The envelopes were brown and thin, each with a white label and a name on the front. A few minutes earlier, Dean Kessler had told the students to retrieve these envelopes by approaching one of the seven stations set up in the room. Although the students could pick up the envelopes, they were not to open them, he explained. "It’s not time yet," he said, looking at his cell phone.
Stephanie had followed the dean’s instructions and walked to a school employee sitting beneath a white sign that read a–ch. She quietly stated her name, "Stephanie Chao," and took the envelope handed to her. When she returned to me, she looked anxious for the first time that morning. "Let’s get this show on the road," she whispered as she sat down. After holding the unopened envelope for a minute or two, she placed it on the table in front of us. Her long black hair, pulled tight in a ponytail, brushed against the back of her white sweater. She wore a bracelet of brown prayer beads on her wrist, "Buddha Beads," she called them, and it didn’t hurt to have them with her on this day.
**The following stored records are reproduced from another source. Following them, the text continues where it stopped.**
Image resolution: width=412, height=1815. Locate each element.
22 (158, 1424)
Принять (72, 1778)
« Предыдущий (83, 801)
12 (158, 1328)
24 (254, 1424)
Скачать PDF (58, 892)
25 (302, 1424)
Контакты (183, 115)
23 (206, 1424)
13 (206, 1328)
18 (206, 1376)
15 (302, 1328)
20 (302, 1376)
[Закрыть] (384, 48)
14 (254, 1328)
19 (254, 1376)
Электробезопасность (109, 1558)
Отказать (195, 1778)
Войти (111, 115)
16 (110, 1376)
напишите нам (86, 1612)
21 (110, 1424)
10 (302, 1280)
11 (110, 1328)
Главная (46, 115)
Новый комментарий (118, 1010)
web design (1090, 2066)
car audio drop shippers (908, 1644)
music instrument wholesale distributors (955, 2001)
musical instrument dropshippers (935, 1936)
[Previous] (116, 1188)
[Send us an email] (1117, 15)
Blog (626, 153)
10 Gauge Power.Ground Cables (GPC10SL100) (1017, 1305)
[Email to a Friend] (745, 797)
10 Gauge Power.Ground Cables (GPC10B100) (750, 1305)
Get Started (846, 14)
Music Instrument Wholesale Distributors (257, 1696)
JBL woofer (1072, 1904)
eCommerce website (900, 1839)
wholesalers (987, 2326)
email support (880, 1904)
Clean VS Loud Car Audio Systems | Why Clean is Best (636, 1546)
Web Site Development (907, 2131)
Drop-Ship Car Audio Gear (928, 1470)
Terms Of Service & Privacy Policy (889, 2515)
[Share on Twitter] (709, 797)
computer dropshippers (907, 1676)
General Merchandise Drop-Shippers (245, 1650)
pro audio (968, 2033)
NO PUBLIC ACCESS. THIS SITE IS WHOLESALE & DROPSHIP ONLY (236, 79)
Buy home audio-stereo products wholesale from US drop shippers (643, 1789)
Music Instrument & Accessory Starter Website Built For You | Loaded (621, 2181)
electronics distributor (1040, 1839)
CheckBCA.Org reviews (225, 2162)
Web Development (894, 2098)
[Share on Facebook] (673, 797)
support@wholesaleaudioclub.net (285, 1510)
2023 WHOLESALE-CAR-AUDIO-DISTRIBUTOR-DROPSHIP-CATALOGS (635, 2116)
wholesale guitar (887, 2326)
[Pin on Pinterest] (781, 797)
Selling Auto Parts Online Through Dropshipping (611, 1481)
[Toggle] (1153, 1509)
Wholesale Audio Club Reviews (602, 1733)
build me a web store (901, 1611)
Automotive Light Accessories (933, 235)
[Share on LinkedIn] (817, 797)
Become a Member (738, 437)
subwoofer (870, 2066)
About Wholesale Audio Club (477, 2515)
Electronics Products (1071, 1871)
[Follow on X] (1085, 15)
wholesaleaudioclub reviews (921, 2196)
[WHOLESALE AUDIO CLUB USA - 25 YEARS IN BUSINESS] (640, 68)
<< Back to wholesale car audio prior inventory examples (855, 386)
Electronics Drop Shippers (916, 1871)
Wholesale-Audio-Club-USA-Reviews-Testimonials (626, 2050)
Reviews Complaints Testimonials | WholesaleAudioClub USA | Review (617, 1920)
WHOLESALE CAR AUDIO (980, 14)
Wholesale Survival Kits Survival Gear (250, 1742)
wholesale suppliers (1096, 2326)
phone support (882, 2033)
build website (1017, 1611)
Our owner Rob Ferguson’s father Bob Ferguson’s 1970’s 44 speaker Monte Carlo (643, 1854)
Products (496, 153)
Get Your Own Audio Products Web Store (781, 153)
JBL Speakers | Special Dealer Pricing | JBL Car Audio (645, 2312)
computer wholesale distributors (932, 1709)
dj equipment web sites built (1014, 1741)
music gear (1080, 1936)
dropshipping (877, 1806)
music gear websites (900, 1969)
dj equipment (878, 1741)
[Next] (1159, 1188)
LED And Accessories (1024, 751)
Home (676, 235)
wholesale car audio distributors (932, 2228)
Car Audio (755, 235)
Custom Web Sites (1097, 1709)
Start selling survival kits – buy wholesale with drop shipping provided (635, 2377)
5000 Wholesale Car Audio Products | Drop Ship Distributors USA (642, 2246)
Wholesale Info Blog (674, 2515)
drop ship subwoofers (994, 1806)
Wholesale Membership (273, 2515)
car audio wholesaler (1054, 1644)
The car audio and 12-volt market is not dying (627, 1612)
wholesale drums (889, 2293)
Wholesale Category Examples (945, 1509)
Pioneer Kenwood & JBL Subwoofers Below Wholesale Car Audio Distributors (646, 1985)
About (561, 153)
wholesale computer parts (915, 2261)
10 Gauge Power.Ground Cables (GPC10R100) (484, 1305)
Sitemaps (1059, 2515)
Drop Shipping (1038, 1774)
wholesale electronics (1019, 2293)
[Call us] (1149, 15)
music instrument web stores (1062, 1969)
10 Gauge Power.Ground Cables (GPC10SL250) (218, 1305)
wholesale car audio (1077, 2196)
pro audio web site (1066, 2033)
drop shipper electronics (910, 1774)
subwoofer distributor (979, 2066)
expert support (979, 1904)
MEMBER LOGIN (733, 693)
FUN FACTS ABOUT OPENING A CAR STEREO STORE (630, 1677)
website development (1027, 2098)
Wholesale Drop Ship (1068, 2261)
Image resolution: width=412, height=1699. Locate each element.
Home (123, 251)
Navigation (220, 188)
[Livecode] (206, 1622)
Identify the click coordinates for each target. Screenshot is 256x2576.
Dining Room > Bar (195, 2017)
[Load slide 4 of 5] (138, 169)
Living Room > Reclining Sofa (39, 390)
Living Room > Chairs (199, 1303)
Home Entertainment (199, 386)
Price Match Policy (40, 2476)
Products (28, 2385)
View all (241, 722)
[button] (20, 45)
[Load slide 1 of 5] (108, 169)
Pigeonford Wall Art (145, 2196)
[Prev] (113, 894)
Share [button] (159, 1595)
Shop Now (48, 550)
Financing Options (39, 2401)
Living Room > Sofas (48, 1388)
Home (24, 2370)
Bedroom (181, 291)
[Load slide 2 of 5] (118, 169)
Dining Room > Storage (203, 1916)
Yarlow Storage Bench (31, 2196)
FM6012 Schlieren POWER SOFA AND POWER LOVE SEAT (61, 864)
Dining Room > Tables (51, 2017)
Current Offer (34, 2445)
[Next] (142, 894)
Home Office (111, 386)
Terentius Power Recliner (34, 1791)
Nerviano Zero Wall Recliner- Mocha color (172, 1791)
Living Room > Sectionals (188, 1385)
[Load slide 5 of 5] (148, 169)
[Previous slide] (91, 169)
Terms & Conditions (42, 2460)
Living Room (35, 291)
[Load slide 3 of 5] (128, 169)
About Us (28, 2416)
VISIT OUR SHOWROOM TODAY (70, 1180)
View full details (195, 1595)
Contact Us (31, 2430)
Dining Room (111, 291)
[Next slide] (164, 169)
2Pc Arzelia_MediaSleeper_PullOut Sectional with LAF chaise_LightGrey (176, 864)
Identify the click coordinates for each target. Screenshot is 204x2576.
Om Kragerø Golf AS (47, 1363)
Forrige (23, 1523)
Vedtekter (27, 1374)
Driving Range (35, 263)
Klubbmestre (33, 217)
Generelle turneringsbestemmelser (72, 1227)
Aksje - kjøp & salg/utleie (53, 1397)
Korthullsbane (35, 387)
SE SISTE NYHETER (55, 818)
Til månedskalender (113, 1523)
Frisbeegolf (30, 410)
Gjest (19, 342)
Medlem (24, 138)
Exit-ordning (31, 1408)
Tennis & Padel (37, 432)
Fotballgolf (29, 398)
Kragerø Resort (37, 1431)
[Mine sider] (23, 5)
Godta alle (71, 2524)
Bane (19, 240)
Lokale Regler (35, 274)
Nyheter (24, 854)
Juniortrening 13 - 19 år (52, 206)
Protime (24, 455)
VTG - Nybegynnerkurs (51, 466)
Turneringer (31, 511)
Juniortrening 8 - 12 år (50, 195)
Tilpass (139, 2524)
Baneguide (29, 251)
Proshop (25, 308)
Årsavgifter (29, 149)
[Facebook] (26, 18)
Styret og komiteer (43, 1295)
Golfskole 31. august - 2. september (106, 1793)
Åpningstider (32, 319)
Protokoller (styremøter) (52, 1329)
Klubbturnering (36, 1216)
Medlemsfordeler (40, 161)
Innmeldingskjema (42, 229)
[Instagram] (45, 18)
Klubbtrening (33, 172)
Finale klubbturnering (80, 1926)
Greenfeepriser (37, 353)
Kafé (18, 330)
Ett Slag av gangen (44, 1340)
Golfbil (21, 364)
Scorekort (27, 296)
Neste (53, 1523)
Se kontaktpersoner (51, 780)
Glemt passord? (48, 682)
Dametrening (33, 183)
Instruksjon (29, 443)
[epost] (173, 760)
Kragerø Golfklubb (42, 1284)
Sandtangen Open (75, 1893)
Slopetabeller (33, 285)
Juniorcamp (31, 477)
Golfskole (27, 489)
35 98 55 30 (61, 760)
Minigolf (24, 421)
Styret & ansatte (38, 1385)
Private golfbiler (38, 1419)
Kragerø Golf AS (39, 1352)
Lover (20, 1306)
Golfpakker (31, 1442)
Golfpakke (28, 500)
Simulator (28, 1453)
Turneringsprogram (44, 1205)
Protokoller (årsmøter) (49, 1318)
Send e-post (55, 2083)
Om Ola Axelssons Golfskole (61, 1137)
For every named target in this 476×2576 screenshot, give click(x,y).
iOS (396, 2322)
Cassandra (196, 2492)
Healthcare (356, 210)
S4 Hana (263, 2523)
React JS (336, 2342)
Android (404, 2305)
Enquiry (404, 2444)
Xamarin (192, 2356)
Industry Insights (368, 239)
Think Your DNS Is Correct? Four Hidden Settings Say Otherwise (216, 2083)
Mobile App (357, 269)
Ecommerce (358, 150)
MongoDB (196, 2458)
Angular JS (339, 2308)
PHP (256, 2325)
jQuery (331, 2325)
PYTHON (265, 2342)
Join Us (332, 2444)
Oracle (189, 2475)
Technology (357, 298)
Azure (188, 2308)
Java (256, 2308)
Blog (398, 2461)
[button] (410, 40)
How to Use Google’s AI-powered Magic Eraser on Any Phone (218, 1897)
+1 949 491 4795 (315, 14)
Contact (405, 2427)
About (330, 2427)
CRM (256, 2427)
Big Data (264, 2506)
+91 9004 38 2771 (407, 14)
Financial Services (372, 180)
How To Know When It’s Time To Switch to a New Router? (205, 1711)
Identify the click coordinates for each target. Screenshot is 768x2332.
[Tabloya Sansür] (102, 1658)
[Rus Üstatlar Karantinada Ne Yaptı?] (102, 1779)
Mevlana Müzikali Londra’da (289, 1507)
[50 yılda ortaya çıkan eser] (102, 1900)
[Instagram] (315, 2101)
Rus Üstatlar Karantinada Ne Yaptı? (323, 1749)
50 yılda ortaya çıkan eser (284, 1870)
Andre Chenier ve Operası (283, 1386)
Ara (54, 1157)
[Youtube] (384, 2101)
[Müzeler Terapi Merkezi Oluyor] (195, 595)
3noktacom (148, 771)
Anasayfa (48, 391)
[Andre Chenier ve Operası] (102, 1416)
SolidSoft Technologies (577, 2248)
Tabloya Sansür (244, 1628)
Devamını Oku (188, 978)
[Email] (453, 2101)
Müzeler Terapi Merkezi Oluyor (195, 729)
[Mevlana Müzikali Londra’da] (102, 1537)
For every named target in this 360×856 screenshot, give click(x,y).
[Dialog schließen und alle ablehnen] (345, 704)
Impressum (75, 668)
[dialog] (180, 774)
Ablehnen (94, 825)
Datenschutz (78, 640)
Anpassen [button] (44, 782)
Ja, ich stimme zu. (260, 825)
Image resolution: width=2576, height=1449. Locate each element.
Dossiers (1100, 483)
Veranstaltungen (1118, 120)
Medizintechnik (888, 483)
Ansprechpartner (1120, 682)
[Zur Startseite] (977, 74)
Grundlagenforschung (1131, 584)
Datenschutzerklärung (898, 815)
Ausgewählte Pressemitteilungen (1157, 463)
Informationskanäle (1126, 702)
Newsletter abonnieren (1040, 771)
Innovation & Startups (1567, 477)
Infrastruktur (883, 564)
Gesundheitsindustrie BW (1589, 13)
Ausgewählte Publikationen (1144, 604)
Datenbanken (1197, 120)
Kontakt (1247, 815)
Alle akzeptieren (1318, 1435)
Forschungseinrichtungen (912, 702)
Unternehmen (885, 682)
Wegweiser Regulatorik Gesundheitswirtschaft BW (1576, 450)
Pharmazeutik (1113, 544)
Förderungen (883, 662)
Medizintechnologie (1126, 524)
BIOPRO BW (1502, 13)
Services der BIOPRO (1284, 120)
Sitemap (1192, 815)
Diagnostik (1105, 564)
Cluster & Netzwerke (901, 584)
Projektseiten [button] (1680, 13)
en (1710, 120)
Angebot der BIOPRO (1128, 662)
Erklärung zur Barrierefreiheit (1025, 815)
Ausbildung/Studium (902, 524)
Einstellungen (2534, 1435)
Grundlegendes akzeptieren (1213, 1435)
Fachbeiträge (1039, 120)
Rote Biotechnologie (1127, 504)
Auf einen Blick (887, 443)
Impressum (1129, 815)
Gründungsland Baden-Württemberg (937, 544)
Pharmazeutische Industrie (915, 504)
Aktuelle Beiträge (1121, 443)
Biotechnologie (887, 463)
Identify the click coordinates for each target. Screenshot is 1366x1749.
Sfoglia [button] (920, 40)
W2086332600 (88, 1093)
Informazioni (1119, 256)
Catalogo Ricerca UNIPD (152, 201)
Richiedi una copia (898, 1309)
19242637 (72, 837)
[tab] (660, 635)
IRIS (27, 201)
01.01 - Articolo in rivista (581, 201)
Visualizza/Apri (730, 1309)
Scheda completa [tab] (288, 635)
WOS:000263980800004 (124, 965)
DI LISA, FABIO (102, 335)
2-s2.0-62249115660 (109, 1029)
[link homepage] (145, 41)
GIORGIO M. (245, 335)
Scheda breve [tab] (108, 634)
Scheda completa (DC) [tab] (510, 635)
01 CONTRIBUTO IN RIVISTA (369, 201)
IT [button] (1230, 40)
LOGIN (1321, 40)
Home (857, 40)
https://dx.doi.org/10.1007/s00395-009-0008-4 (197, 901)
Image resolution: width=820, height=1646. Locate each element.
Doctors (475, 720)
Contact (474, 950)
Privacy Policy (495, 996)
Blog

Her mother had given her the bracelet when she was a teenager, and Stephanie put it on each morning when she got dressed. She didn’t wear much other jewelry—if the prayer beads could even be called that. No rings on any of her fingers; just the bracelet, a petite watch, and a thin chain around her neck that I had given her after we started dating in college.
We sat inside the Golden Gate Room at her medical school, the University of California, San Francisco, on a March morning in 2006. A row of windows lined an entire wall of the room and through them, off in the distance, fog hid the choppy, uneasy waters of San Francisco Bay. To the left, the bridge for which the room was named towered above the low clouds and stretched more than eight thousand feet toward Marin, connecting the city to all possibilities north. To the right, the country unfolded east with Oakland, Denver, St. Louis, Chicago, Boston, New York—the real world, as my mother called it—lying just beyond the windows’ frame.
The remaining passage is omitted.